Una de ellas es la diversificación ya que en cada fondo podemos encontrar 30, 40 ó 50 valores diferentes, de renta fija o de empresas que cotizan en diferentes mercados. No es lo mismo invertir en unas pocas empresas de tecnología que hacerlo a través de un fondo tecnológico. Y la diversificación es una cuestión clave en la inversión porque nos permite reducir el riesgo. Por otra parte, podemos elegir entre gestión activa o pasiva. En la primera, confiamos en el buen hacer de un gestor y de su equipo que se dedican a seleccionar qué productos incluyen en cada momento en el Fondo. Profesionales especializados normalmente con años de experiencia. En la gestión pasiva, sin embargo, el fondo replica un determinado índice como MSCI Word o S&P 500. Por otra parte, se puede traspasar de un fondo a otro sin tributar, lo que nos permite diferir el impuesto: solo tributaremos cuando vendamos, con pérdidas o ganancias, aplicándose la retención conveniente. Además, las empresas o los activos de renta fija donde se invierte y las comisiones son transparentes y se pueden consultar en la ficha de cada fondo.
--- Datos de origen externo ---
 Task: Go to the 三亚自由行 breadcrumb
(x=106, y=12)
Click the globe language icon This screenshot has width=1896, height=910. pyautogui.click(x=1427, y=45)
Según cifras de Inverco, el número de cuentas de partícipes con fondos de inversión en España supera los 24 millones. Algo que no ha cambiado en estos últimos diez años es la vocación conservadora de las inversiones por el «sesgo a las pérdidas» que tenemos los españoles. Algo que con un poco de cultura financiera se puede ir educando en esa transición tranquila de ahorrador a inversor.